[Dataset items]
-----
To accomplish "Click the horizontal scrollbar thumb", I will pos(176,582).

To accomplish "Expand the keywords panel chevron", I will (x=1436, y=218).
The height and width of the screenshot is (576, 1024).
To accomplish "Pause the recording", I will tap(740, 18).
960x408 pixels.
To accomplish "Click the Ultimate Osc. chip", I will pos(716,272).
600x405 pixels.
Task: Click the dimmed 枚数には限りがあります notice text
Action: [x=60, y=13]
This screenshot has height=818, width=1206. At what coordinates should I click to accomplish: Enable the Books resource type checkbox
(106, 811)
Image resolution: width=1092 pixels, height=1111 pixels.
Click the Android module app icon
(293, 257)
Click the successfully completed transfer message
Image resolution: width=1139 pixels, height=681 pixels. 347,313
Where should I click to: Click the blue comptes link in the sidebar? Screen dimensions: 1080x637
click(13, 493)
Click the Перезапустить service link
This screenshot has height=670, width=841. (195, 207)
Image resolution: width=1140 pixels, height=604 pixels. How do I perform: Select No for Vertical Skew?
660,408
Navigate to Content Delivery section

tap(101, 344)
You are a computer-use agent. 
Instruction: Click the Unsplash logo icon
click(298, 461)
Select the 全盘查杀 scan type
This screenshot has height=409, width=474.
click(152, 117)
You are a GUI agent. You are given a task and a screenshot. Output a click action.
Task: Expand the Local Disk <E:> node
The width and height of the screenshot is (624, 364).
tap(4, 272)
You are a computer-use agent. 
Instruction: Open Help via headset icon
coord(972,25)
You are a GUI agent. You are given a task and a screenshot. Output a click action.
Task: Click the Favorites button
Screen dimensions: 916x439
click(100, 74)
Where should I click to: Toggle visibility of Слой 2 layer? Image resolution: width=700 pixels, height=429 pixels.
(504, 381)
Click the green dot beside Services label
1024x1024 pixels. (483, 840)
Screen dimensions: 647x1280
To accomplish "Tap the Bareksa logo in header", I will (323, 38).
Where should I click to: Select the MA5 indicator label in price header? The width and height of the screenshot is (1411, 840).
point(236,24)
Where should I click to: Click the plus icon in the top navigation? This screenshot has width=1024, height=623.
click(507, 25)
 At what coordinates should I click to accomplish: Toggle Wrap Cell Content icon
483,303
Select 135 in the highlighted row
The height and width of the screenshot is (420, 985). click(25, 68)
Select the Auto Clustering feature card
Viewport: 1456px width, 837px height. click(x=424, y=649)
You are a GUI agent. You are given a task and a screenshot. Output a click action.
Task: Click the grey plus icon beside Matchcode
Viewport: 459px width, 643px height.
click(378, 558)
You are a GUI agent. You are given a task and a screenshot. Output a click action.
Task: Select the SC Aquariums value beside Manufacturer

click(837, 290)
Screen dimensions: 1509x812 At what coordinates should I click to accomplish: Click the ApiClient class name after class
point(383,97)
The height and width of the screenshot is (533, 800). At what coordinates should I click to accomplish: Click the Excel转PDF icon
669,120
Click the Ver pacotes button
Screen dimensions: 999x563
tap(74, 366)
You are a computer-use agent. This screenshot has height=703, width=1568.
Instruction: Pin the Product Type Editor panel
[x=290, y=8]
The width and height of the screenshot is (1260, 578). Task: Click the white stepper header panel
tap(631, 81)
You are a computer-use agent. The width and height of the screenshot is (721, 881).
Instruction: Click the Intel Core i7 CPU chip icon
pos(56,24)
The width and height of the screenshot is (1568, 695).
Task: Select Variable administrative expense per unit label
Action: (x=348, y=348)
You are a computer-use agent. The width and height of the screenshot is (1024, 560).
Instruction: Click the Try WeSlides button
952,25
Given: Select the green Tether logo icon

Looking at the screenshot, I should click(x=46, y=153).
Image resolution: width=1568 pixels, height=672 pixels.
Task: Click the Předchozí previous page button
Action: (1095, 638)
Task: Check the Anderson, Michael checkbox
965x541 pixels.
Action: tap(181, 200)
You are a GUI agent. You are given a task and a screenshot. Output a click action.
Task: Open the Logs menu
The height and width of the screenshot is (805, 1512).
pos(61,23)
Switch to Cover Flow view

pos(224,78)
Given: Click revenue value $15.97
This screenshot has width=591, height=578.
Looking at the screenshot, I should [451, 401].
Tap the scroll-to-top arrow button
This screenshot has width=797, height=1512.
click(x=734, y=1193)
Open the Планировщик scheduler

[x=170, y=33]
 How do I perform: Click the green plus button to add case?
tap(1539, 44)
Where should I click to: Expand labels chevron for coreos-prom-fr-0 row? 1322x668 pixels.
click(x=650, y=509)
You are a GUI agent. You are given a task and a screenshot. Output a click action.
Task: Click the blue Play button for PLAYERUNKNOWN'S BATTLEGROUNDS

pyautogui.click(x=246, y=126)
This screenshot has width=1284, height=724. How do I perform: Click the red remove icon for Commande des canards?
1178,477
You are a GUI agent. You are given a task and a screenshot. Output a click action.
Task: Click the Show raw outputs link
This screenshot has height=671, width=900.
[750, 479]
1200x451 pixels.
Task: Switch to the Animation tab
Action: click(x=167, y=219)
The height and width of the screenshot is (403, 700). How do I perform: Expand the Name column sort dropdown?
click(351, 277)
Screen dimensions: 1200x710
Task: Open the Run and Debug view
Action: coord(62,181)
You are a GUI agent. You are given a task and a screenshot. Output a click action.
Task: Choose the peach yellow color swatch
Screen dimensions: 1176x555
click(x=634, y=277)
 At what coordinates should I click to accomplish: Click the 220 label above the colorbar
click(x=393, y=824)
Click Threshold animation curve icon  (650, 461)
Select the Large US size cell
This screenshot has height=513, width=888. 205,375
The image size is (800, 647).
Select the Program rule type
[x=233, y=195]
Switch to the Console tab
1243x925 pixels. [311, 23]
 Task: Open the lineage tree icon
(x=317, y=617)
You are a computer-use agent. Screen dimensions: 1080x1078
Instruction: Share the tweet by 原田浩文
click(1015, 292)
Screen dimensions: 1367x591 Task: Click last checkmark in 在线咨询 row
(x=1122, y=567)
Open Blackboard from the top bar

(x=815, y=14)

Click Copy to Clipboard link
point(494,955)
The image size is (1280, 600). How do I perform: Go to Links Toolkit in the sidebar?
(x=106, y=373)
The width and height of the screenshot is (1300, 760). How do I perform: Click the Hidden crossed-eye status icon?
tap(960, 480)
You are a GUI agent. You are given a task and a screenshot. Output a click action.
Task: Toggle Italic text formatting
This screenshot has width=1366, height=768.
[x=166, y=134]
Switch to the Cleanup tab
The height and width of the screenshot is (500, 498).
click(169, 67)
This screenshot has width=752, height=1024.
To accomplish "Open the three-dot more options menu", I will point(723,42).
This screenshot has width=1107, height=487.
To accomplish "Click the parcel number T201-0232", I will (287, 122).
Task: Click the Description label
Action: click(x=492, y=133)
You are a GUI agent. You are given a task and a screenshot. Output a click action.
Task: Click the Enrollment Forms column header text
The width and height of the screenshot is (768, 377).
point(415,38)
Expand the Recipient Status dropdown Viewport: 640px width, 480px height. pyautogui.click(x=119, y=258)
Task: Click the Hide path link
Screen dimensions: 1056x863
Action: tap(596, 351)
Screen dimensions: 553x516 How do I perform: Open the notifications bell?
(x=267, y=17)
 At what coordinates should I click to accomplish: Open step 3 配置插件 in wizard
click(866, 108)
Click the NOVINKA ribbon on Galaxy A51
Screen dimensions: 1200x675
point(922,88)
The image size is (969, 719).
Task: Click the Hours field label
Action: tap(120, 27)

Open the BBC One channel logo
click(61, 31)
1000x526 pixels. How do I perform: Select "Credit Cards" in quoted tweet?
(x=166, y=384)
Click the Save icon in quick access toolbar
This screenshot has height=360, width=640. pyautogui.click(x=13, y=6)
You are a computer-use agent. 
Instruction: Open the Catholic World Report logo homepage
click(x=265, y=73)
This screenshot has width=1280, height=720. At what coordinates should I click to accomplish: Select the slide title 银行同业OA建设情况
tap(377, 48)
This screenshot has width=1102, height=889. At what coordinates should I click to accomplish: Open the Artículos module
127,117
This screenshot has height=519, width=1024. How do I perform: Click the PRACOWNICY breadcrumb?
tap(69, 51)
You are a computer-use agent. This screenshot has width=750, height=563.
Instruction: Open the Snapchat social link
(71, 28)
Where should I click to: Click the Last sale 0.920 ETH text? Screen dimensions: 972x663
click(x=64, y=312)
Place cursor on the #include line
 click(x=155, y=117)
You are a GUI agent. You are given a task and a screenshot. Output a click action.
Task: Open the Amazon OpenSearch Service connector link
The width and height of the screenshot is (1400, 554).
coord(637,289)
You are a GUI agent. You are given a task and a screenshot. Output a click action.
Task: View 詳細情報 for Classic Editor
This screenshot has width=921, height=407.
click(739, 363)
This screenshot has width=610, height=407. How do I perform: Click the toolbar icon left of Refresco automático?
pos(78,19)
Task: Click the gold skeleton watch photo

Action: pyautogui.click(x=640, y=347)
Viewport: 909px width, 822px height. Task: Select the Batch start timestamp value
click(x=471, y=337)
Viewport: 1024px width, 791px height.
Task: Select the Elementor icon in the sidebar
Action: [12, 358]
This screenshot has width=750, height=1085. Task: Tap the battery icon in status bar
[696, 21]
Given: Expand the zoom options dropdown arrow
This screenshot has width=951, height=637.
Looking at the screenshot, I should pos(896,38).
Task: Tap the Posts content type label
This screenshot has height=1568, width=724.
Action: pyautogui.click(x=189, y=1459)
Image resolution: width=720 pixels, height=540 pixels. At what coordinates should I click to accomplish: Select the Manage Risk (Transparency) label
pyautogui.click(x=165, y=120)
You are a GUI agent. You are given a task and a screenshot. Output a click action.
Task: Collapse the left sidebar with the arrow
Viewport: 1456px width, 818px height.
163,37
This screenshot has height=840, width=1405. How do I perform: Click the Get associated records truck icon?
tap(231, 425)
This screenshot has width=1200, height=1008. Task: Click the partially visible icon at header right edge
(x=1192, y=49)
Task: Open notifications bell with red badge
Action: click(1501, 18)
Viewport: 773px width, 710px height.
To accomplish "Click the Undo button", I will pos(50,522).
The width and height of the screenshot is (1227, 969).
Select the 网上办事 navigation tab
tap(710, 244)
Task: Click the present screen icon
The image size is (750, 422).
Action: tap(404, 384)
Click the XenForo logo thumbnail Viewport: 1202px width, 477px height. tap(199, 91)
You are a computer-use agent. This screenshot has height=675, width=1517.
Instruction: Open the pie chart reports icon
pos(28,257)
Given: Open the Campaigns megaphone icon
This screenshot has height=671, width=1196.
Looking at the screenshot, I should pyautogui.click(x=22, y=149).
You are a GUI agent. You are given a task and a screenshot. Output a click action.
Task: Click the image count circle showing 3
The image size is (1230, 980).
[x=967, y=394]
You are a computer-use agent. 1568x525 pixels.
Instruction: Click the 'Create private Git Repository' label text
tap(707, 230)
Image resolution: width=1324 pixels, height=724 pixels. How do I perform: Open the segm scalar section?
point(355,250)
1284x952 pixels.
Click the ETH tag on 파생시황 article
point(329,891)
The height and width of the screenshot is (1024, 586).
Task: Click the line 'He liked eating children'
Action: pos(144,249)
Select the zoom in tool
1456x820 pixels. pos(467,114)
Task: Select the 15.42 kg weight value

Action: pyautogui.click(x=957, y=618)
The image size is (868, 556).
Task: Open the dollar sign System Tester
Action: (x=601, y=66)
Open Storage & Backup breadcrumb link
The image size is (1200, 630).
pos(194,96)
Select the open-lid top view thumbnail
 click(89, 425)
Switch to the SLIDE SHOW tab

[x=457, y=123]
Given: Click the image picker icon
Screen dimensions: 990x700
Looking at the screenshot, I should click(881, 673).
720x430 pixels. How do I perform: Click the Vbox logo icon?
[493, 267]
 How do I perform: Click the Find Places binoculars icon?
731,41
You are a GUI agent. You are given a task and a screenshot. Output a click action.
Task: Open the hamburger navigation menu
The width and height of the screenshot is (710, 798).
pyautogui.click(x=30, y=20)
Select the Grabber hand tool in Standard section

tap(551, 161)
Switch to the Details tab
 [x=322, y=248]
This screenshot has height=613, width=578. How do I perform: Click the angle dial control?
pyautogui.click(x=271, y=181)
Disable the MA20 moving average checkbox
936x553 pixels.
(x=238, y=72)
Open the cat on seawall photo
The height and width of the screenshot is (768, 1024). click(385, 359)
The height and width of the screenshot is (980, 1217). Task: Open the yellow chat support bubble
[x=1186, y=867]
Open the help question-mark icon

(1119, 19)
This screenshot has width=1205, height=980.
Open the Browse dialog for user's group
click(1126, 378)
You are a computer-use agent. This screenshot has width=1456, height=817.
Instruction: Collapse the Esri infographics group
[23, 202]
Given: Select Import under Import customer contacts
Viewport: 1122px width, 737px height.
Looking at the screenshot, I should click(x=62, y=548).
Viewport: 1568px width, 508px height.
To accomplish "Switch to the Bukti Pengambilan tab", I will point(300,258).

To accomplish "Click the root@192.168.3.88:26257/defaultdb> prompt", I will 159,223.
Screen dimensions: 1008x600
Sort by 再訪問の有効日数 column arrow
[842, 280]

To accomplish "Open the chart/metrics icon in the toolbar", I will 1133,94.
-----
*EXERCISE AIM*:
Wherever the word "options" appears in the entries above, copy that line.

*TASK SOLUTION*:
To accomplish "Open the three-dot more options menu", I will point(723,42).
Given: Expand the zoom options dropdown arrow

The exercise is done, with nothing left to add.